Yesterday we finished off the plastering of Jerry's cob oven. The only thing left is to coat it with boiled linseed oil to help protect it from inclement weather.
On Memorial Day Jerry and I began screening all the components. We put the sand through window screen to get out the little pieces of gravel which will mar the surface of the plaster when you're troweling it smooth. We screened the soil and straw too, and I picked lumps of horse manure out of the mess I'd scooped up in Annadel State Park. We ended us screening those with the wider mesh screen the next day when Krista joined us.

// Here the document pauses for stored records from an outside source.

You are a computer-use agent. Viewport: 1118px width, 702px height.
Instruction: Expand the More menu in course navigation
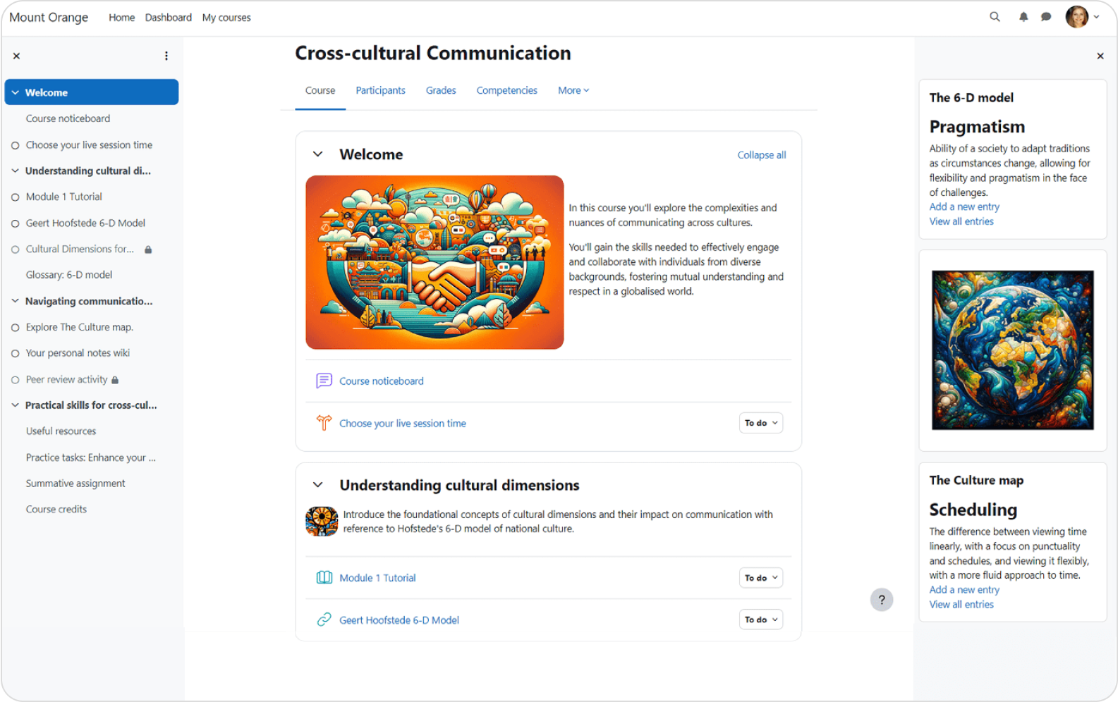573,90
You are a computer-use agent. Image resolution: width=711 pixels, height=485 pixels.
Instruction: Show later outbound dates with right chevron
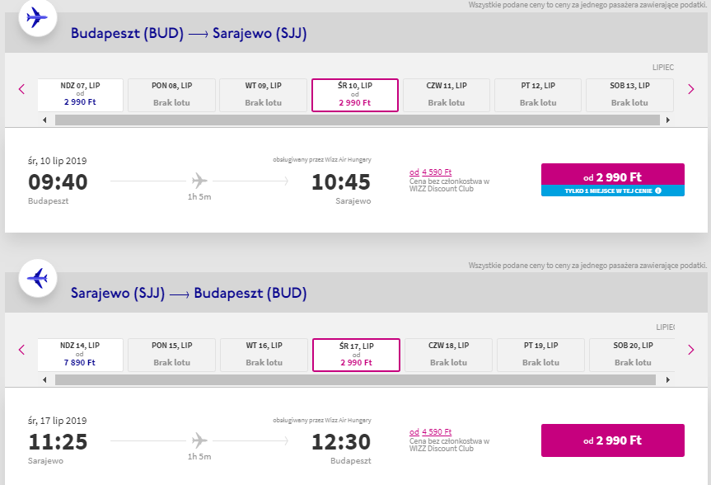(690, 89)
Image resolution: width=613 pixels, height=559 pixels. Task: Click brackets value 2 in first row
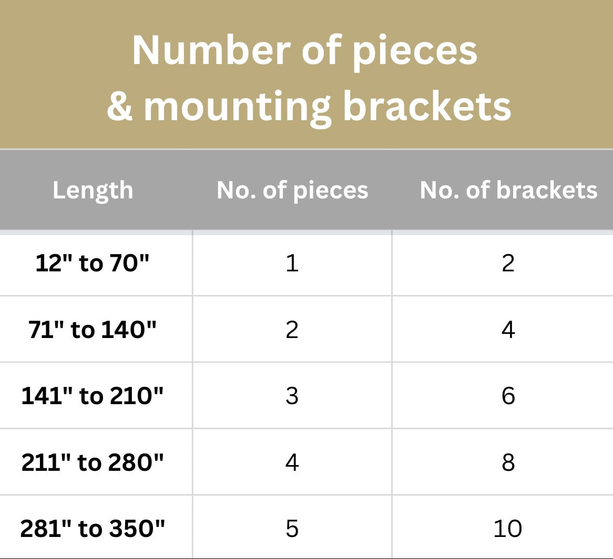pos(508,263)
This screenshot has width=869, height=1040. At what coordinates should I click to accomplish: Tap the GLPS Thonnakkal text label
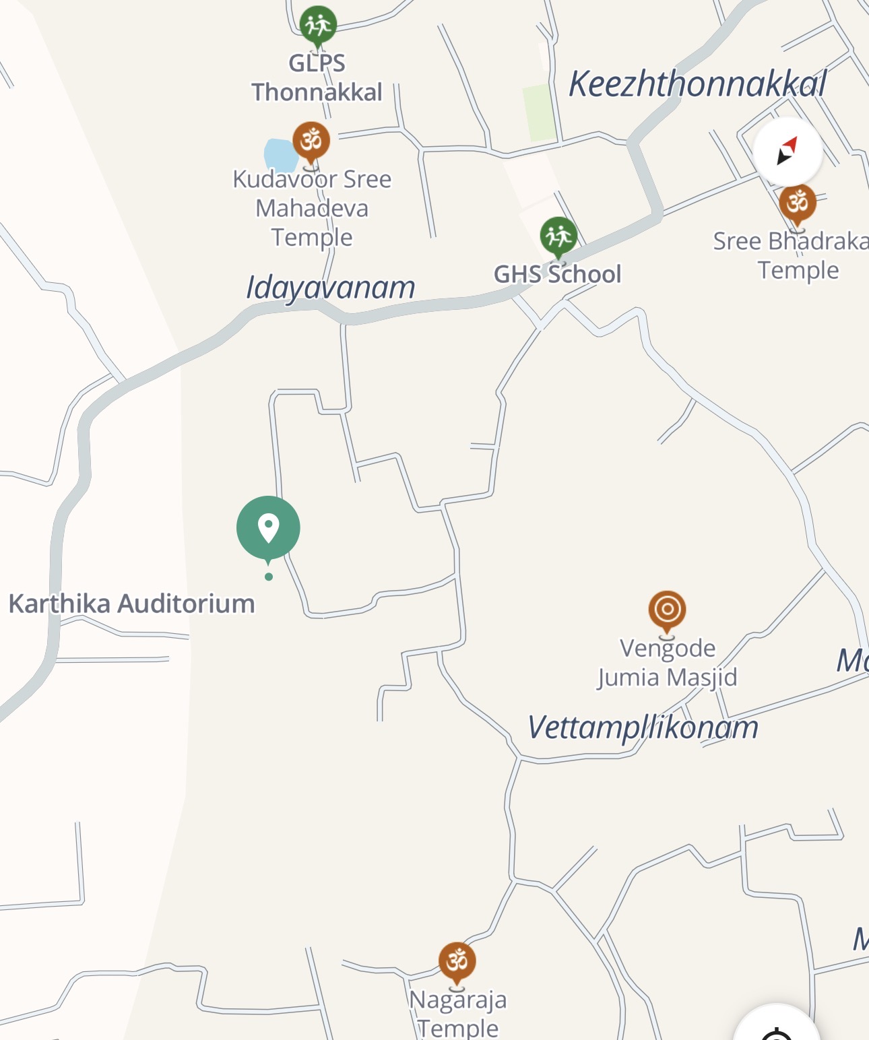(317, 77)
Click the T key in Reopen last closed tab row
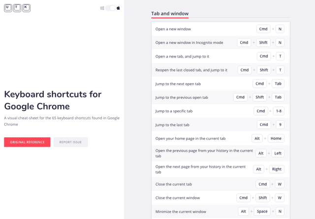Viewport: 315px width, 219px height. point(280,70)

We mixed it all up in a plastic tub, using a shovel and a drill with a paddle bit. In hindsight I would've skipped the straw entirely and used more horse manure. It has the perfect kind of fiber for plaster, and to my surprise it didn't smell at all. The straw, even though we'd screened it three times, ended up showing up on the surface of the plaster, just a bit. Cattail fluff would have been better, but it was out of season.
Because the surface of the cob oven was already sculpted into snail shell ridges, we applied the plaster by hand. I think we could've gone back over the sides with a trowel though. They ended up just a bit lumpier than I'd have liked. Even if we had used trowels though, I think putting on with our hands was essential to really work it in. We had made a gazillion little thumb sized divots so that this coat would adhere, and there was a lot of straw sticking out that had to be worked around.
After the plaster had set for an hour or so, we took smooth plastic lids from yogurt tubs and smoothed it down. This was challenging around all the ridges, but incredibly satisfying to me. The oven ended up looking smooth and almost shiny.
It would have been interesting to have added pigment to the plaster. Perhaps a dark orange color? It ended up looking pale tan, but that will change with the linseed oil, which has a tendency to darken the clay.
All in all a wonderful project. I think the pizzas will taste even better now, if that's possible!